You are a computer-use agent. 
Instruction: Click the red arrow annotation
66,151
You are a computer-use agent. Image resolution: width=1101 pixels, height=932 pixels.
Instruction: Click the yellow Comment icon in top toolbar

■ **DESCRIPTION OF THE TASK**
Find the line that contains "Instruction: Click the red arrow annotation". Write out that line and every line after it through the end of the data, exactly, and nothing else.

■ **SOLUTION FOR THIS PROBLEM**
Instruction: Click the red arrow annotation
66,151
You are a computer-use agent. Image resolution: width=1101 pixels, height=932 pixels.
Instruction: Click the yellow Comment icon in top toolbar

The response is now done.